▶ **How to complete this task**
In the data below, find the line with "Screen dimensions: 1585x969" and the line with "1659x1348 pixels.", then restate both and every line between them exactly, minus the pictures.

Data for this exercise Block Start

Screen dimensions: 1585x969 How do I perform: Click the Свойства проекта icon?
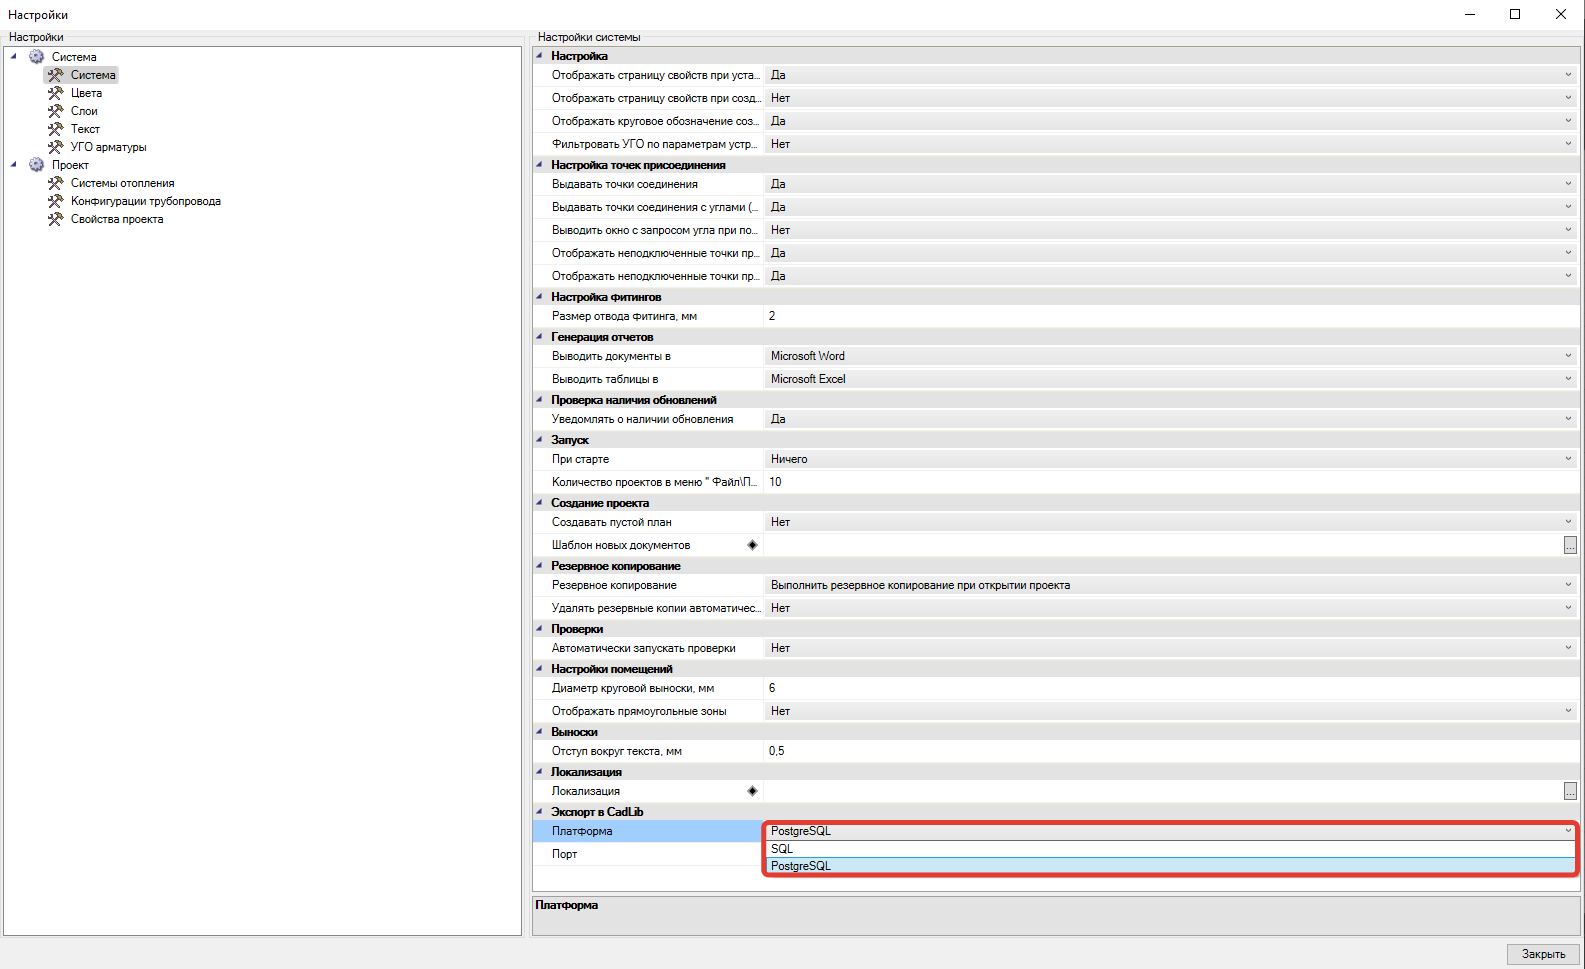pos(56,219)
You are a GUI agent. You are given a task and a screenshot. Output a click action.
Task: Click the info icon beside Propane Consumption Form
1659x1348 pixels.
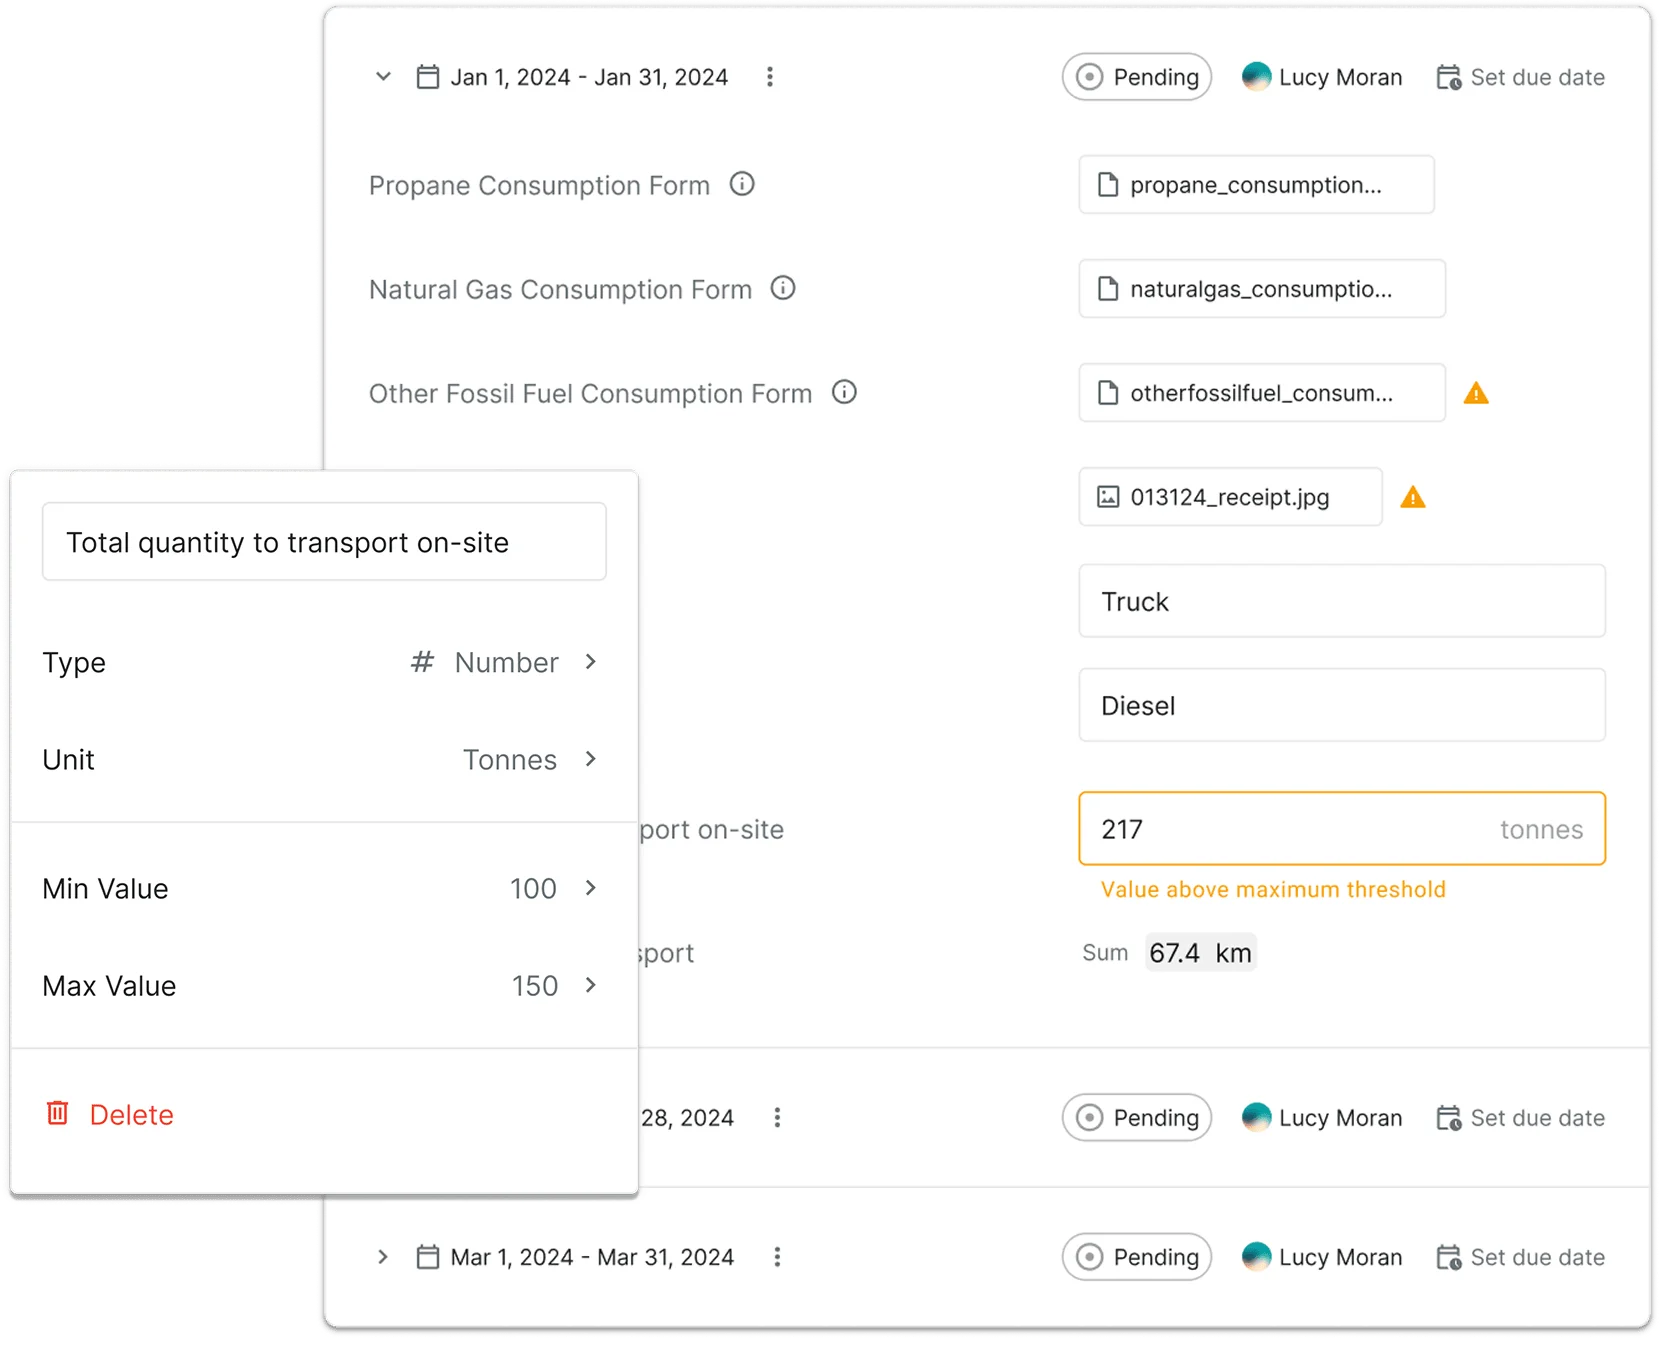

Data for this exercise Block End
Data for this exercise Block Start

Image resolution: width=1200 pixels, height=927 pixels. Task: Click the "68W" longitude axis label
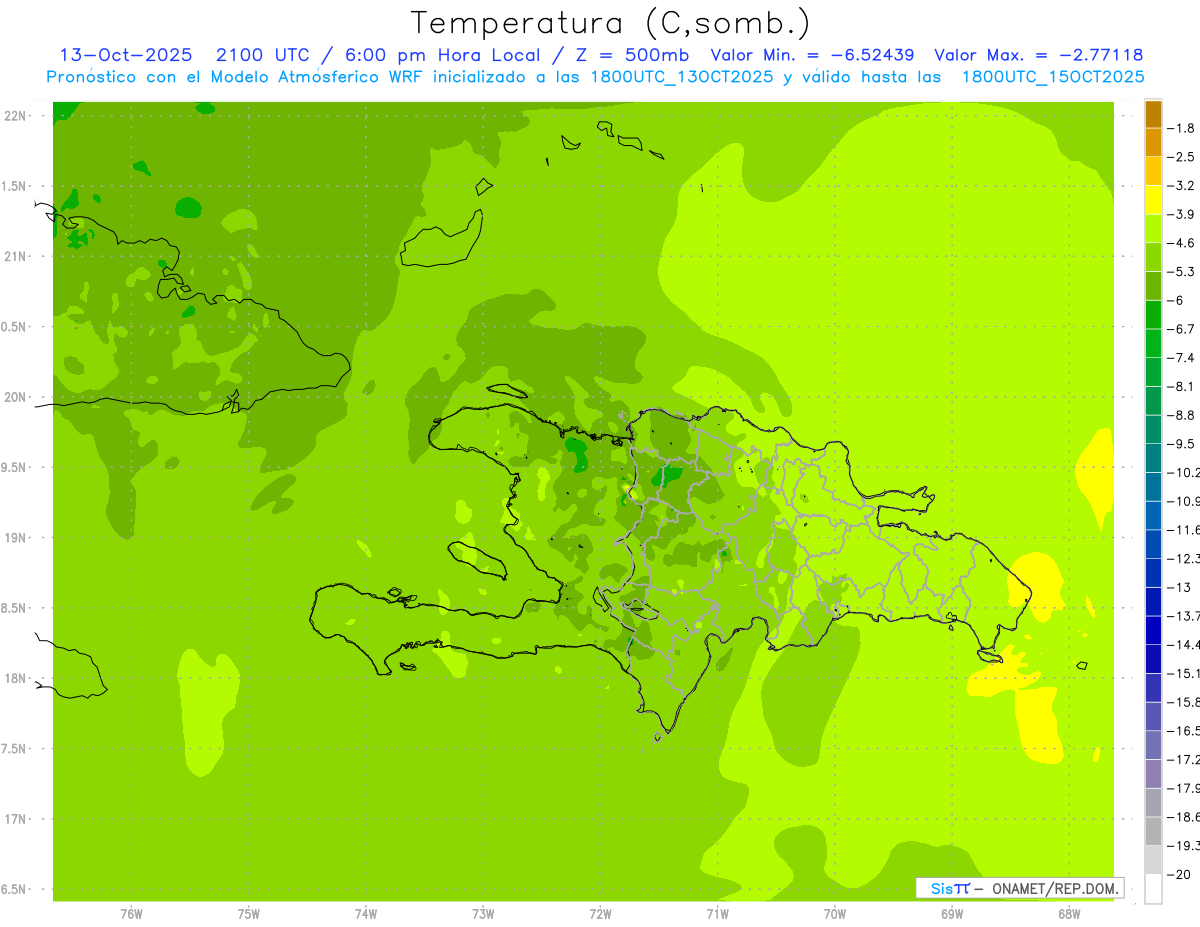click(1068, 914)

Data for this exercise Block End

▶ **Response**
Screen dimensions: 1585x969 How do I perform: Click the Свойства проекта icon?
pos(56,219)
You are a GUI agent. You are given a task and a screenshot. Output a click action.
Task: Click the info icon beside Propane Consumption Form
1659x1348 pixels.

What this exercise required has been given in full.